### Collected data entries:
------------------------------------------------------------------------

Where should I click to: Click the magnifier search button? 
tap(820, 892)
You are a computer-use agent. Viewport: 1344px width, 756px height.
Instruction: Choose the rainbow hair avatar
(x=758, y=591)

------------------------------------------------------------------------

### WORK TASK:
Transcribe each of the records verbatim.

### RESPONSE BOX:
Where should I click to: Click the magnifier search button? 
tap(820, 892)
You are a computer-use agent. Viewport: 1344px width, 756px height.
Instruction: Choose the rainbow hair avatar
(x=758, y=591)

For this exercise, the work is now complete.